Vos odes ont un air noble, galant et doux,
Qui laisse de bien loin votre Horace après vous.

TRISSOTIN.

Est-il rien d'amoureux comme vos chansonnettes?

VADIUS.

Peut-on rien voir d'égal aux sonnets que vous faites?

TRISSOTIN.

Rien qui soit plus charmant que vos petits rondeaux?

VADIUS.

Rien de si plein d'esprit que tous vos madrigaux?

TRISSOTIN.

Aux ballades surtout vous êtes admirable.

VADIUS.

Et dans les bouts-rimés je vous trouve adorable.

TRISSOTIN.

Si la France pouvoit connoître votre prix,

VADIUS.

Si le siècle rendoit justice aux beaux esprits,

TRISSOTIN.

En carrosse doré vous iriez par les rues.

VADIUS.

On verroit le public vous dresser des statues.

(A Trissotin.)

Hom!
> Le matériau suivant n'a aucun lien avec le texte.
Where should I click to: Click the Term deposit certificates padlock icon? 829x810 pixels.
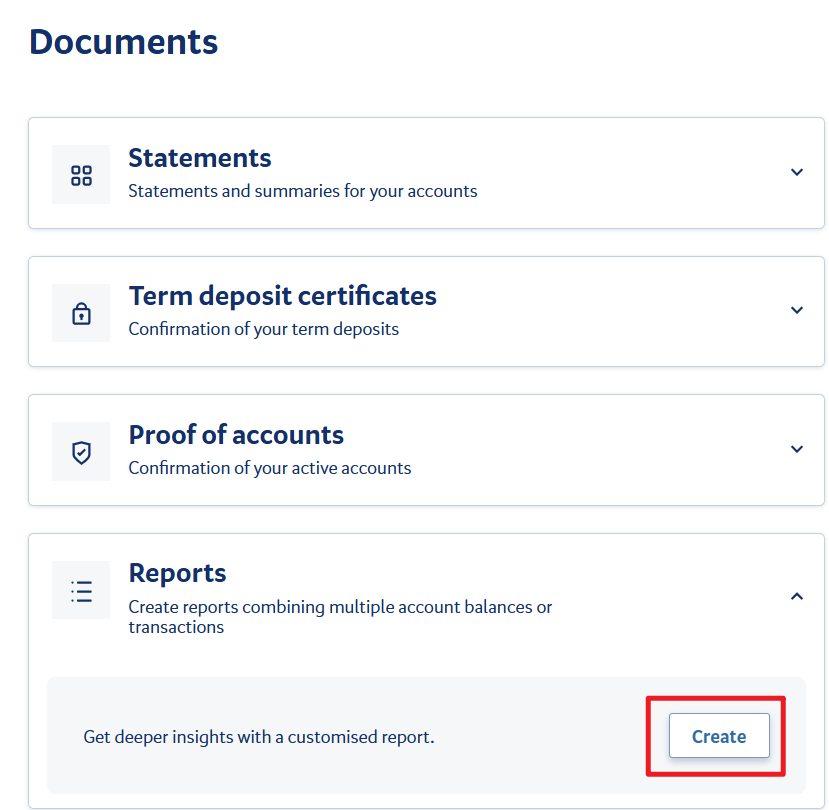(81, 314)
C'est une ballade, et je veux que tout net
Vous m'en....

TRISSOTIN, à Vadius

Avez-vous vu certain petit sonnet Sur la fièvre qui tient la princesse Uranie?

VADIUS.

Oui; hier il me fut lu dans une compagnie.

Vous en savez l'auteur?

TRISSOTIN.

VADIUS.

Non; mais je sais fort bien

Qu'à ne le point flatter, son sonnet ne vaut rien.

TRISSOTIN.

Beaucoup de gens pourtant le trouvent admirable.

VADIUS.

Cela n'empêche pas qu'il ne soit misérable;
Et, si vous l'avez vu, vous serez de mon goût.

TRISSOTIN.

Je sais que là-dessus je n'en suis point du tout,
Et que d'un tel sonnet peu de gens sont capables.

VADIUS.

Me préserve le ciel d'en faire de semblables!

TRISSOTIN.

Je soutiens qu'on ne peut en faire de meilleur;
Et ma grande raison, c'est que j'en suis l'auteur.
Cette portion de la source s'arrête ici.